┏━━

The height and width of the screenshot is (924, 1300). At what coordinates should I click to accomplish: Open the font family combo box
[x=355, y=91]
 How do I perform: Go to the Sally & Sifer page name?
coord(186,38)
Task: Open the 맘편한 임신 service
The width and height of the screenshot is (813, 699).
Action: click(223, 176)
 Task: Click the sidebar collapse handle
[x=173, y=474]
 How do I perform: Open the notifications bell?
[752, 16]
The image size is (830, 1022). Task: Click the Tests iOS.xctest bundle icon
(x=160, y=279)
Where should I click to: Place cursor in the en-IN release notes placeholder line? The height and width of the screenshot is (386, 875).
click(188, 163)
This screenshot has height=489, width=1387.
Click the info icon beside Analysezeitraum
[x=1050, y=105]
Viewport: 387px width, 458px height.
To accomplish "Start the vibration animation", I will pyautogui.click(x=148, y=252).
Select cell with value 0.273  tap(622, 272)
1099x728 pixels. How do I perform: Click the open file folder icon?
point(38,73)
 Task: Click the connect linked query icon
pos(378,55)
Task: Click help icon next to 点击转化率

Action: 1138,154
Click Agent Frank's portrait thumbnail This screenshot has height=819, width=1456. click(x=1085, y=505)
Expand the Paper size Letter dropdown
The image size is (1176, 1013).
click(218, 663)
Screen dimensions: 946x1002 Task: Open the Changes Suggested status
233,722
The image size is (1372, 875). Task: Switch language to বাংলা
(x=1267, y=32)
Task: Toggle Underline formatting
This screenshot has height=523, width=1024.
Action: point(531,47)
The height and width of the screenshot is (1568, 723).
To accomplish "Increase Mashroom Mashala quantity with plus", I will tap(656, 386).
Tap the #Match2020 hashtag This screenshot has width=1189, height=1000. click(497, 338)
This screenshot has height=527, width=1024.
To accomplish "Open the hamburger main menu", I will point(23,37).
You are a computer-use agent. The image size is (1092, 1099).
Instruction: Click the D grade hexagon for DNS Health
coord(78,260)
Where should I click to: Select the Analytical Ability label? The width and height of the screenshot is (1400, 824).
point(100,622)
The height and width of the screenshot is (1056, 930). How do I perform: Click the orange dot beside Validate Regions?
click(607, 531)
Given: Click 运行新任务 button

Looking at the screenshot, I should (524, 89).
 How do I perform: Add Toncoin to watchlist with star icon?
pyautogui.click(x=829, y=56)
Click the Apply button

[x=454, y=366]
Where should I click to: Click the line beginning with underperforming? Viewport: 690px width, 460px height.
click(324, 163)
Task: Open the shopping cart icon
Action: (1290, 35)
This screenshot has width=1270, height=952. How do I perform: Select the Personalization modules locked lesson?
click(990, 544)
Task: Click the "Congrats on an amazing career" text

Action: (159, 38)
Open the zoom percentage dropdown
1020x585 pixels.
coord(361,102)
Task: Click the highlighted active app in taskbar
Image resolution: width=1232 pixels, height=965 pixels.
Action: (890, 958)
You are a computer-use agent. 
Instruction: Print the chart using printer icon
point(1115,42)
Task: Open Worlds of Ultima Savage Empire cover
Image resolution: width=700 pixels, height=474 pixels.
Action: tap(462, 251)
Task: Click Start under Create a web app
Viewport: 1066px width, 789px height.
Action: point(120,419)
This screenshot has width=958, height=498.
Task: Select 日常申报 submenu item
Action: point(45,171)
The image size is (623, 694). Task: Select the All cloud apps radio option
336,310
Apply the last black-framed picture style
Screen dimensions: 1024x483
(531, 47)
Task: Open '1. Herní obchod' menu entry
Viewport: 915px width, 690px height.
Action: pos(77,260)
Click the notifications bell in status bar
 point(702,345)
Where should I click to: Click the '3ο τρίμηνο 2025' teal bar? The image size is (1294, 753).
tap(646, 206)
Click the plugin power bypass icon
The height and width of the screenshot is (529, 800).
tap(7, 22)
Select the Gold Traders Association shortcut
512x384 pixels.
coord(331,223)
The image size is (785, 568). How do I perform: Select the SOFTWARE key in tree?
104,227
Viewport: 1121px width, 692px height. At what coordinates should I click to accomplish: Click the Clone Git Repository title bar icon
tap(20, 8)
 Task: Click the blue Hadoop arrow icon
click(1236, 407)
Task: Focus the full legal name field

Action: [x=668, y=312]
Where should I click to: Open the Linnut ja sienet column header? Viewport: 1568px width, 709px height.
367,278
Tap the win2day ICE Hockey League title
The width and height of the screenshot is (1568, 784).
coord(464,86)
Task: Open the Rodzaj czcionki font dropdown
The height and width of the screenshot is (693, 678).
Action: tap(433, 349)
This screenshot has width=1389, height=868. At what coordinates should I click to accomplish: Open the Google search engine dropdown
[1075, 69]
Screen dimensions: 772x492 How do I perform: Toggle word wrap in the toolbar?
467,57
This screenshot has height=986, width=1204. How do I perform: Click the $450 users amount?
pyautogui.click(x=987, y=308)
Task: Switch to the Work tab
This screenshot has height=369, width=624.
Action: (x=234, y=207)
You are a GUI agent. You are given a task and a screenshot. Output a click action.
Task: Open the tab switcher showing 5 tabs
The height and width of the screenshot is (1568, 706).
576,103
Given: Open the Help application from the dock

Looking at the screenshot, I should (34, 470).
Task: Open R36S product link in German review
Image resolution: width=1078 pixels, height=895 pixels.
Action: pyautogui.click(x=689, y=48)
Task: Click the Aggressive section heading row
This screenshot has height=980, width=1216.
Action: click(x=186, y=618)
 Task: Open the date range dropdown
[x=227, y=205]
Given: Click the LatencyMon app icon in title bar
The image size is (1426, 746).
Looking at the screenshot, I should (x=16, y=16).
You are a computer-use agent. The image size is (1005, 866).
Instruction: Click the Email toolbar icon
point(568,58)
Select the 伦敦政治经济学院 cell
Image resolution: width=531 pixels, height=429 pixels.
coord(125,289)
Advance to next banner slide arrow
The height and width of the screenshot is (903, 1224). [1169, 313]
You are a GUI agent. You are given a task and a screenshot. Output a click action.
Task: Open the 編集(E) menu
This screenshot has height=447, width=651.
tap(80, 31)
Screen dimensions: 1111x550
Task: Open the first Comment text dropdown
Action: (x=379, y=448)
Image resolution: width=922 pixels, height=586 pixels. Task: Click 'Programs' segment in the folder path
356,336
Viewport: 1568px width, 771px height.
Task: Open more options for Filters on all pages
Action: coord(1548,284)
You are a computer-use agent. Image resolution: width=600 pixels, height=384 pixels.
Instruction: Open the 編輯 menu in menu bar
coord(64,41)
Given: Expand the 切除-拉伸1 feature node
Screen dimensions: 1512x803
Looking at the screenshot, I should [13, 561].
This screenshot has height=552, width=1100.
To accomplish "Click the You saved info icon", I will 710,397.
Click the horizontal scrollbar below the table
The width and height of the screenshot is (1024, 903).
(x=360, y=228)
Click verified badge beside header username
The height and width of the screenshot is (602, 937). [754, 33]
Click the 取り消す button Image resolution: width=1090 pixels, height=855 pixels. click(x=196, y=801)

┗━━

> [What the task asks]
The whole of the material above is to be restated exactly.

> [Response area]
The height and width of the screenshot is (924, 1300). At what coordinates should I click to accomplish: Open the font family combo box
[x=355, y=91]
 How do I perform: Go to the Sally & Sifer page name?
coord(186,38)
Task: Open the 맘편한 임신 service
The width and height of the screenshot is (813, 699).
Action: click(223, 176)
 Task: Click the sidebar collapse handle
[x=173, y=474]
 How do I perform: Open the notifications bell?
[752, 16]
The image size is (830, 1022). Task: Click the Tests iOS.xctest bundle icon
(x=160, y=279)
Where should I click to: Place cursor in the en-IN release notes placeholder line? The height and width of the screenshot is (386, 875).
click(188, 163)
This screenshot has height=489, width=1387.
Click the info icon beside Analysezeitraum
[x=1050, y=105]
Viewport: 387px width, 458px height.
To accomplish "Start the vibration animation", I will pyautogui.click(x=148, y=252).
Select cell with value 0.273  tap(622, 272)
1099x728 pixels. How do I perform: Click the open file folder icon?
point(38,73)
 Task: Click the connect linked query icon
pos(378,55)
Task: Click help icon next to 点击转化率

Action: 1138,154
Click Agent Frank's portrait thumbnail This screenshot has height=819, width=1456. click(x=1085, y=505)
Expand the Paper size Letter dropdown
The image size is (1176, 1013).
click(218, 663)
Screen dimensions: 946x1002 Task: Open the Changes Suggested status
233,722
The image size is (1372, 875). Task: Switch language to বাংলা
(x=1267, y=32)
Task: Toggle Underline formatting
This screenshot has height=523, width=1024.
Action: point(531,47)
The height and width of the screenshot is (1568, 723).
To accomplish "Increase Mashroom Mashala quantity with plus", I will tap(656, 386).
Tap the #Match2020 hashtag This screenshot has width=1189, height=1000. click(497, 338)
This screenshot has height=527, width=1024.
To accomplish "Open the hamburger main menu", I will point(23,37).
You are a computer-use agent. The image size is (1092, 1099).
Instruction: Click the D grade hexagon for DNS Health
coord(78,260)
Where should I click to: Select the Analytical Ability label? The width and height of the screenshot is (1400, 824).
point(100,622)
The height and width of the screenshot is (1056, 930). How do I perform: Click the orange dot beside Validate Regions?
click(607, 531)
Given: Click 运行新任务 button

Looking at the screenshot, I should (524, 89).
 How do I perform: Add Toncoin to watchlist with star icon?
pyautogui.click(x=829, y=56)
Click the Apply button

[x=454, y=366]
Where should I click to: Click the line beginning with underperforming? Viewport: 690px width, 460px height.
click(324, 163)
Task: Open the shopping cart icon
Action: (1290, 35)
This screenshot has width=1270, height=952. How do I perform: Select the Personalization modules locked lesson?
click(990, 544)
Task: Click the "Congrats on an amazing career" text

Action: (159, 38)
Open the zoom percentage dropdown
1020x585 pixels.
coord(361,102)
Task: Click the highlighted active app in taskbar
Image resolution: width=1232 pixels, height=965 pixels.
Action: (890, 958)
You are a computer-use agent. 
Instruction: Print the chart using printer icon
point(1115,42)
Task: Open Worlds of Ultima Savage Empire cover
Image resolution: width=700 pixels, height=474 pixels.
Action: tap(462, 251)
Task: Click Start under Create a web app
Viewport: 1066px width, 789px height.
Action: point(120,419)
This screenshot has width=958, height=498.
Task: Select 日常申报 submenu item
Action: point(45,171)
The image size is (623, 694). Task: Select the All cloud apps radio option
336,310
Apply the last black-framed picture style
Screen dimensions: 1024x483
(531, 47)
Task: Open '1. Herní obchod' menu entry
Viewport: 915px width, 690px height.
Action: pos(77,260)
Click the notifications bell in status bar
 point(702,345)
Where should I click to: Click the '3ο τρίμηνο 2025' teal bar? The image size is (1294, 753).
tap(646, 206)
Click the plugin power bypass icon
The height and width of the screenshot is (529, 800).
tap(7, 22)
Select the Gold Traders Association shortcut
512x384 pixels.
coord(331,223)
The image size is (785, 568). How do I perform: Select the SOFTWARE key in tree?
104,227
Viewport: 1121px width, 692px height. At what coordinates should I click to accomplish: Click the Clone Git Repository title bar icon
tap(20, 8)
 Task: Click the blue Hadoop arrow icon
click(1236, 407)
Task: Focus the full legal name field

Action: [x=668, y=312]
Where should I click to: Open the Linnut ja sienet column header? Viewport: 1568px width, 709px height.
367,278
Tap the win2day ICE Hockey League title
The width and height of the screenshot is (1568, 784).
coord(464,86)
Task: Open the Rodzaj czcionki font dropdown
The height and width of the screenshot is (693, 678).
Action: tap(433, 349)
This screenshot has width=1389, height=868. At what coordinates should I click to accomplish: Open the Google search engine dropdown
[1075, 69]
Screen dimensions: 772x492 How do I perform: Toggle word wrap in the toolbar?
467,57
This screenshot has height=986, width=1204. How do I perform: Click the $450 users amount?
pyautogui.click(x=987, y=308)
Task: Switch to the Work tab
This screenshot has height=369, width=624.
Action: (x=234, y=207)
You are a GUI agent. You are given a task and a screenshot. Output a click action.
Task: Open the tab switcher showing 5 tabs
The height and width of the screenshot is (1568, 706).
576,103
Given: Open the Help application from the dock

Looking at the screenshot, I should (34, 470).
Task: Open R36S product link in German review
Image resolution: width=1078 pixels, height=895 pixels.
Action: pyautogui.click(x=689, y=48)
Task: Click the Aggressive section heading row
This screenshot has height=980, width=1216.
Action: click(x=186, y=618)
 Task: Open the date range dropdown
[x=227, y=205]
Given: Click the LatencyMon app icon in title bar
The image size is (1426, 746).
Looking at the screenshot, I should (x=16, y=16).
You are a computer-use agent. The image size is (1005, 866).
Instruction: Click the Email toolbar icon
point(568,58)
Select the 伦敦政治经济学院 cell
Image resolution: width=531 pixels, height=429 pixels.
coord(125,289)
Advance to next banner slide arrow
The height and width of the screenshot is (903, 1224). [1169, 313]
You are a GUI agent. You are given a task and a screenshot. Output a click action.
Task: Open the 編集(E) menu
This screenshot has height=447, width=651.
tap(80, 31)
Screen dimensions: 1111x550
Task: Open the first Comment text dropdown
Action: (x=379, y=448)
Image resolution: width=922 pixels, height=586 pixels. Task: Click 'Programs' segment in the folder path
356,336
Viewport: 1568px width, 771px height.
Task: Open more options for Filters on all pages
Action: coord(1548,284)
You are a computer-use agent. Image resolution: width=600 pixels, height=384 pixels.
Instruction: Open the 編輯 menu in menu bar
coord(64,41)
Given: Expand the 切除-拉伸1 feature node
Screen dimensions: 1512x803
Looking at the screenshot, I should [13, 561].
This screenshot has height=552, width=1100.
To accomplish "Click the You saved info icon", I will 710,397.
Click the horizontal scrollbar below the table
The width and height of the screenshot is (1024, 903).
(x=360, y=228)
Click verified badge beside header username
The height and width of the screenshot is (602, 937). [754, 33]
Click the 取り消す button Image resolution: width=1090 pixels, height=855 pixels. click(x=196, y=801)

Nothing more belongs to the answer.